Realtime Predictions in a Multitenant Environment

Real-time Predictions in a Multitenant Environment

Introduction

The Einstein Vision and Language Platform Team at Salesforce enables data management, training, and prediction for deep learning-based Vision and Language use cases. Consumers of the platform can use our API gateway to upload datasets, train those datasets, and ultimately use the models generated out of training to run predictions against a given input payload (for example, input text during a live chat). The platform is multitenant and supports all the above operations for different customers simultaneously.

Prediction Service in Action — live chat text input is sent to Prediction Service to understand customer intention.

Prediction Service is one of the Einstein Vision and Language Platform services that runs behind the scenes. As the name suggests, its job is to serve predictions. The nature of the predictions is real-time. For example, a customer may train a custom model to learn different intents from a set of chat messages. Then, during a live chat session, the utterances are sent to the Prediction Service where the service uses the customer-trained model to identify and return the intent of those utterances. Based on the intent returned by the model, the chatbot takes the appropriate decision (for example, checking the status of an order). Failing to return prediction result within the Service-Level Agreement (SLA) window may result in poor end-user experience.

*Figure 1.0: Einstein Vision and Language Platform Prediction Functional Overview*

In addition to being real-time, predictions are multitenant: multiple customers train one or more models and use them to get predictions. Together, real-time & multitenancy aspects of predictions make it an interesting challenge to solve. The real-time aspect of predictions implies that the time taken to serve a prediction request should be low — for us it depends on use-case; typically the SLA’s for latencies range from 150 ms to 500 ms. And the multitenancy aspect means managing models for thousands of tenants in a way that model access from memory to disk, and file store (AWS S3) to disk is minimized.

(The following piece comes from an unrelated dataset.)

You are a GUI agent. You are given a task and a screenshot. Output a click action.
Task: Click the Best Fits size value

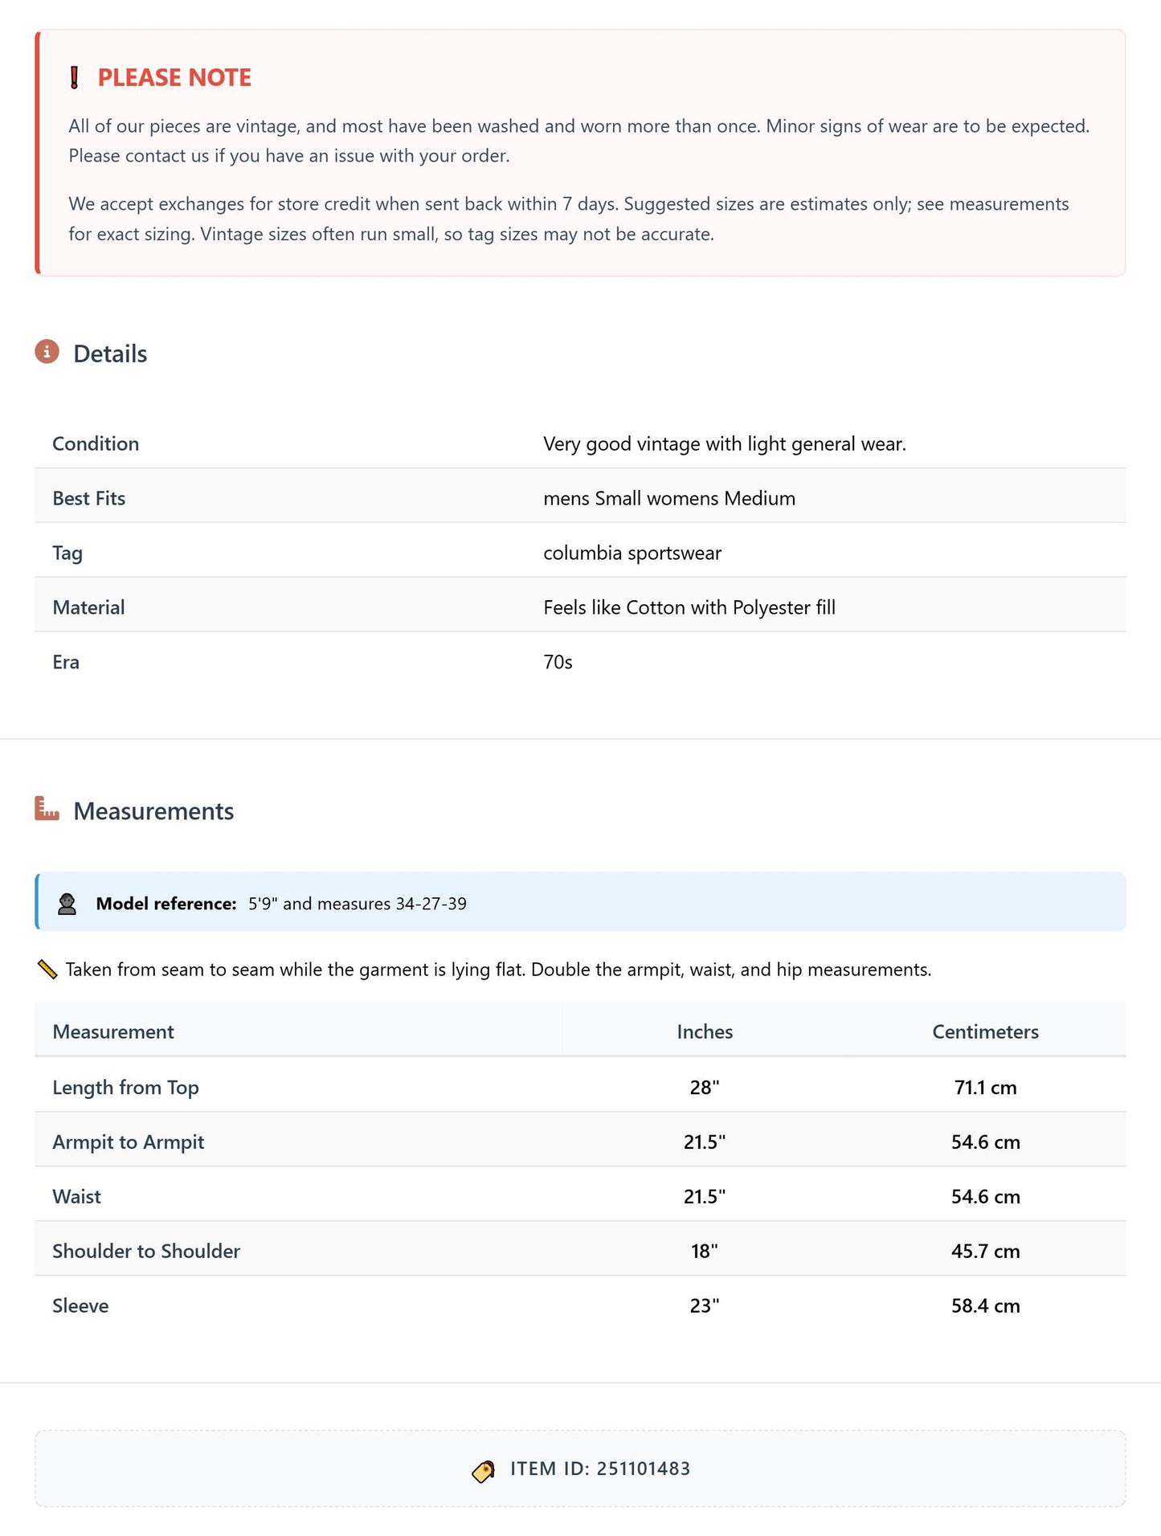[x=669, y=499]
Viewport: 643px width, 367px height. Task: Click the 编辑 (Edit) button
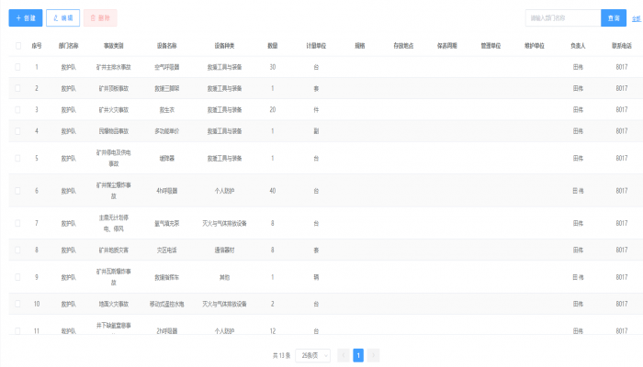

*Figure 1.1: Multiple Tenants Run Predictions Simultaneously*

Typical Prediction Request/Response

Before we dive deeper, let’s take a look at a typical prediction request. This is what our service looks like to the consumer.

Request

The following example shows the request parameters for a language model (intent classification) prediction request. The modelId is the unique ID that’s returned after you train a dataset and create a model. The document parameter contains the input payload for prediction.

{
  "modelId": "2ELVAO5BNVGZLBHMYTV7CGD5AY",
  "document": "my password stopped working"
}

Response

After you send the request via an API call, you get a response that looks like the following JSON. The response consists of the predicted label—alternatively called category—for the input payload. Along with label, the model returns a probability for each label, which indicates the confidence of the prediction.

In the response below, the model is 99.04% confident that the input, my password stopped working, belongs to the label Password Help. Similarly, the rest of the probability scores indicate that the input doesn’t belong to other labels.

{
  "probabilities": [
    {
      "label": "Password Help",
      "probability": 0.99040705
    },
    {
      "label": "Order Change",
      "probability": 0.003532466
    },
    {
      "label": "Shipping Info",
      "probability": 0.003473858
    },
    {
      "label": "Billing",
      "probability": 0.0024010758
    },
    {
      "label": "Sales Opportunity",
      "probability": 0.00018560764
    }
  ],
  "object": "predictresponse"
}

Sending a prediction request is just a simple cURL call.

curl -X POST 
-H "Authorization: Bearer <TOKEN>" 
-H "Cache-Control: no-cache" 
-H "Content-Type: application/json" 
-d "{"modelId":"2ELVAO5BNVGZLBHMYTV7CGD5AY","document":"my password stopped working"}" 
https://api.einstein.ai/v2/language/intent

You can quickly sign up for free and build your own model using your own data or one of the sample datasets in our API reference. Or try one of our pre-built models. Feel free to drop a note in comments and let us know about your experience using our API.

Lifecycle of a Prediction Request

To understand how predictions are handled in a multitenant environment, let’s look at the lifecycle of a single prediction request.

After you train a dataset, the model artifact is stored on an AWS S3 file store. The model metadata (for example, model ID, S3 location) is stored in the database via the Data Management Service (DM). To get the location of the model, Prediction Service queries DM service using the customer’s tenant ID and model ID. DM returns a pre-signed S3 URL with a temporary access token.

Prediction Service then downloads the model tar from AWS S3 and stores it on the Elastic File System (EFS) disk (if the model does not exist on the disk already). Then the model tar is extracted and the model is loaded into memory. Finally, the pre-processed input is run through the model (neural network) and the output is returned back.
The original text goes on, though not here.